And anyway, he was too busy making horseshoes. So all the uncles and aunts got together and worked it out like it is now, where we come into town with the Show and people come to see it and then they let us stay a while because we make stuff they need.

  I started out as a baby bundle in one of the stage shows, myself. I don’t remember it, though. I remember later I was in some play with a love story and I just wore a pair of fake wings and ran across the stage naked and shot at the girl with a toy bow and arrow that had glitter on them. And another time I played a dwarf. But I wasn’t a dwarf, we only had the one dwarf and she was a lady, that was Aunt Tammy, and she’s dead now. But there was an act with a couple of dwarves dancing and she needed a partner, and I had to wear a black suit and a top hat.

  But by then my daddy had got sick and died so my mom was sharing the trailer with Aunt Nera, who made pots and pitchers and stuff, so that meant we were living with her nephew Myko too. People said he went crazy later on but it wasn’t true. He was just messed up. Aunt Nera left the Show for a little while after it all went down, to go and see if her family—they were townies—had made it through okay, only they didn’t, they were all dead but the baby, so she took the baby away with her and found us again. She said Myko was too little to remember but I think he remembered some.

  Anyway we grew up together after that, us and Sunny who lived with Aunt Kestrel in their trailer which was next to ours. Aunt Kestrel was a juggler in the Show and Myko thought that was intense, he wanted to be a kid juggler. So he got Aunt Kestrel to show him how. And Sunny knew how already, she’d been watching her morn juggle since she was born and she could do clubs or balls or the apple-eating trick or anything. Myko decided he and Sunny should be a kid juggling act. I cried until they said I could be in the act too, but then I had to learn how to juggle and boy, was I sorry. I knocked out one of my own front teeth with a club before I learned better. The new one didn’t grow in until I was seven, so I went around looking stupid for three years. But I got good enough to march in the parade and juggle torches.

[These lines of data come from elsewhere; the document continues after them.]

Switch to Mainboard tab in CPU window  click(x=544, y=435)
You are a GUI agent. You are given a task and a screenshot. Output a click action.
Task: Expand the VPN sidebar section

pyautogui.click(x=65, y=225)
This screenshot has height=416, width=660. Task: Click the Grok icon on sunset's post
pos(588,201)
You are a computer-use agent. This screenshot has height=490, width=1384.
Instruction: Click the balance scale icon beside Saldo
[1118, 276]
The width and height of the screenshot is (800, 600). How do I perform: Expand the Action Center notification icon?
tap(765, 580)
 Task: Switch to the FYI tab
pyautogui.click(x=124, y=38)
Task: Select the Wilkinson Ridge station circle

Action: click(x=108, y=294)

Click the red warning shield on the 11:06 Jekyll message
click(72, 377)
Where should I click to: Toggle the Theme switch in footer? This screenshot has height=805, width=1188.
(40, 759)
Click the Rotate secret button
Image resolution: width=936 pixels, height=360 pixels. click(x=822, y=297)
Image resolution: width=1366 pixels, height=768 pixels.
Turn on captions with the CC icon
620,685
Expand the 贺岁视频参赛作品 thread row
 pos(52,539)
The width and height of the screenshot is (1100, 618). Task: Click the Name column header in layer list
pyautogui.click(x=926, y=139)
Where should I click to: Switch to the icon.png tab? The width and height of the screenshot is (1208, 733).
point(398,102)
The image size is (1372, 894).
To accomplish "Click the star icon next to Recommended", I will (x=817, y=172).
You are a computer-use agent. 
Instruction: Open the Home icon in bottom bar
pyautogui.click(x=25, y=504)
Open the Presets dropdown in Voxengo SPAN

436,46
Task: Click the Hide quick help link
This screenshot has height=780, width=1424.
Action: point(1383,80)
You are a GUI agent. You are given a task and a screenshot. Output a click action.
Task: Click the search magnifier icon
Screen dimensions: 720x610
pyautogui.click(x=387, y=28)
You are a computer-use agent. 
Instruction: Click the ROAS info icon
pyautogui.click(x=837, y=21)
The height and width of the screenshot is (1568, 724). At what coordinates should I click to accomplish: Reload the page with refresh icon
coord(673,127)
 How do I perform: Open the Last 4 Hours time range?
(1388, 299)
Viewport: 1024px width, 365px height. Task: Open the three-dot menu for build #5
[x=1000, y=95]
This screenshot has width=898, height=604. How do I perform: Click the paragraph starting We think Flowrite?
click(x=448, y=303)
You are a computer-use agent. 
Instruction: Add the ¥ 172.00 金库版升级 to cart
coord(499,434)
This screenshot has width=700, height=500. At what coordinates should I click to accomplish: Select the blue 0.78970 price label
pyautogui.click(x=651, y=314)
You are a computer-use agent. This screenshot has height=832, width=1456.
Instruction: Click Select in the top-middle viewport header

  That was after we auditioned, though. Myko went to Aunt Jeff and whined and he made us costumes for our act. Myko got a black doublet and a toy sword and a mask and I got a buffoon overall with a big spangly ruff. Sunny got a princess costume. We called ourselves the Minitrons. Actually Myko came up with the name. I don’t know what he thought a Minitron was supposed to be but it sounded brilliant. Myko and I were both supposed to be in love with the princess and she couldn’t decide between us so we had to do juggling tricks to win her hand, only she outjuggled us, so then Myko and I had a swordfight to decide things. And I always lost and died of a broken heart, but then the princess was sorry and put a paper rose on my chest. Then I jumped up and we took our bows and ran off, because the next act was Uncle Monty and his performing parrots.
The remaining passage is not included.